In the alternative scenario, sophomore Paris Johnson Jr. likely would have been assigned to protect the blind side of OSU’s next starting quarterback.
When he joined the program last year, Johnson was the top-ranked tackle prospect in his recruiting class, drawing comparisons to Buckeyes legend Orlando Pace. And it’s likely he’ll ultimately end up as a college tackle. But between Munford’s return and the presence of Nicholas Petit-Frere at right tackle, the Buckeyes have no vacancies at starting tackle this fall.
The circumstance leaves Johnson as a candidate to start at either left or right guard, where he will first line up when spring practice opens Friday.
Coach Ryan Day believes Johnson is versatile enough to settle in along the interior of the offensive line like many on their roster.
“He has some position flexibility,” Day said. “He’s so talented. Really, our tackles and guards are kind of interchangeable when you look at them. They can kind of do both, which really helps.”
Johnson has experience at guard, filling in at both spots during the College Football Playoff semifinal win over Clemson.
The starting guard sports opened after right guard Wyatt Davis left for the NFL, and left guard Harry Miller slid to center to take over for Josh Myers. Day signaled a desire to find a spot for Johnson on the offensive line, no matter the position.
He’s talented enough to start somewhere.
“The idea always in the offensive line is how do you find the right five,” he said. “You want to make sure you have your best five linemen in the game and go from there.”
Without an opening, it would be a tall order for Johnson to swipe a starting spot from Munford or Petit-Frere, who were among the best in the country in pass protection last season. Between them, they allowed only a combined seven quarterback pressures and no sacks.
Cornerback Cameron Brown and safety Kourt Williams will be held out of contact drills during spring practice as they recover from injuries that ended their 2020 seasons.
Day expected they might see some time in individual drills over the 15 workouts that run through the April 17 spring game.

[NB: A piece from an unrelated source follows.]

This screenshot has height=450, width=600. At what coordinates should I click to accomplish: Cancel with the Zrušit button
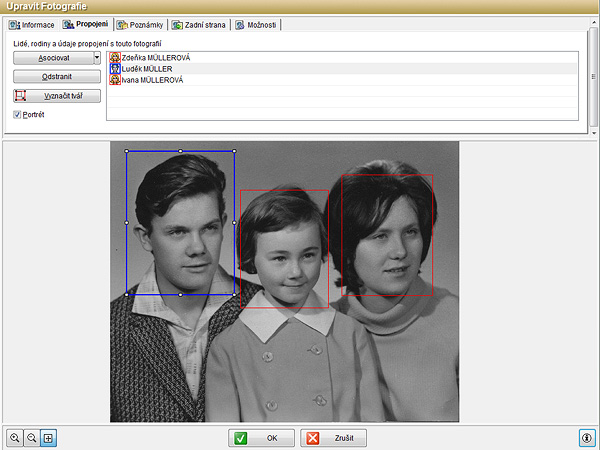pos(334,438)
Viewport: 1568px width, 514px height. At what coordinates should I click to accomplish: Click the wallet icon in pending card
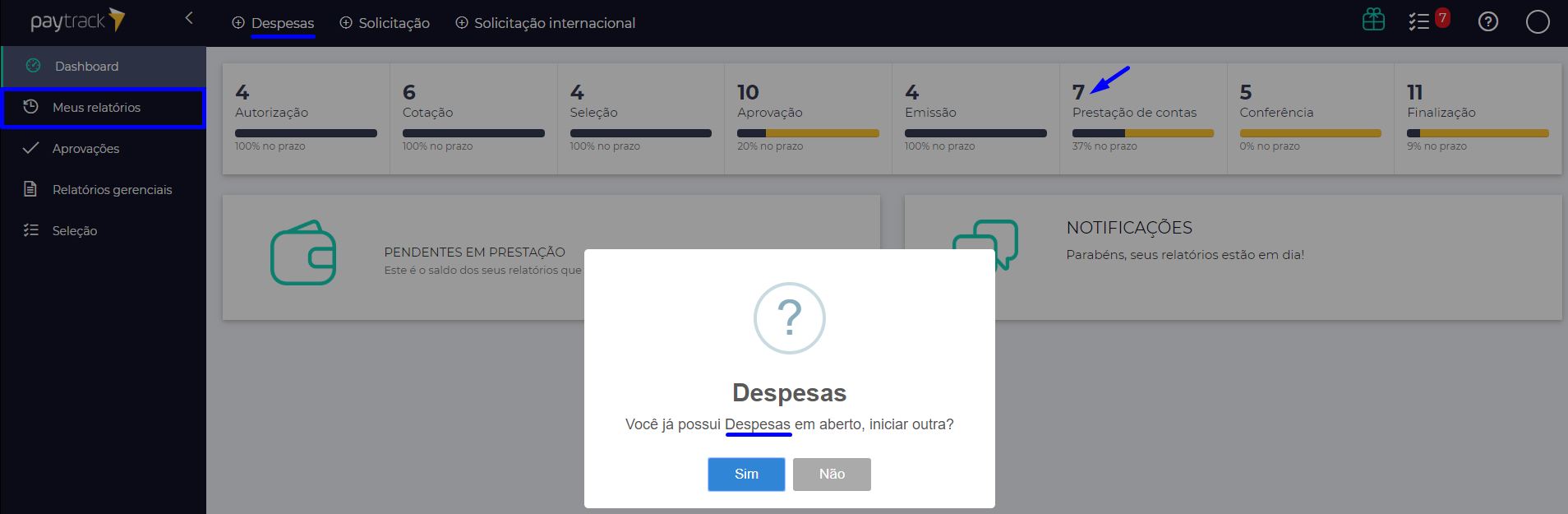click(303, 253)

“It’ll kind of depend on how much they’re able to handle over the next month,” Day said.
Brown is a candidate for a starting spot in the secondary, which lost outside cornerback Shaun Wade. Before he was hurt in the second game at Penn State, Brown filled in at slot corner.
Day said he was displeased when Tennessee’s pursuit of Al Washington for its defensive coordinator position became public last month, but was ultimately happy the Buckeyes were able to retain him as their linebackers coach.
“I love Al,” he said. “Always have. He and I go back a long ways. He’s like a brother to me. I always want Al to have great opportunities. That’s why he came back here. We talked about that when he came here. I want Al to be a coordinator and a head coach some day. He’s always going to have great opportunities, and this is one of those opportunities.”
In keeping Washington on staff, Day did not say if the assistant received a pay raise or change in title. Among the Buckeyes’ on-field assistants, Washington had the third-lowest salary, making $489,250 in base salary, a figure that included a 5% pay cut due to pandemic-related cost-cutting within the athletic department.
The school has not released salary information for coaches for next season.
In the 'Shoe
Along with the spring game, which is scheduled for April 17, Day said he is hoping to have additional scrimmages held at Ohio Stadium in the coming weeks.
“We’re definitely trying to figure out when we can get in the Horseshoe,” he said.
More practices at the stadium could offer more of a game-like setting after the team was left with a shortened season last fall.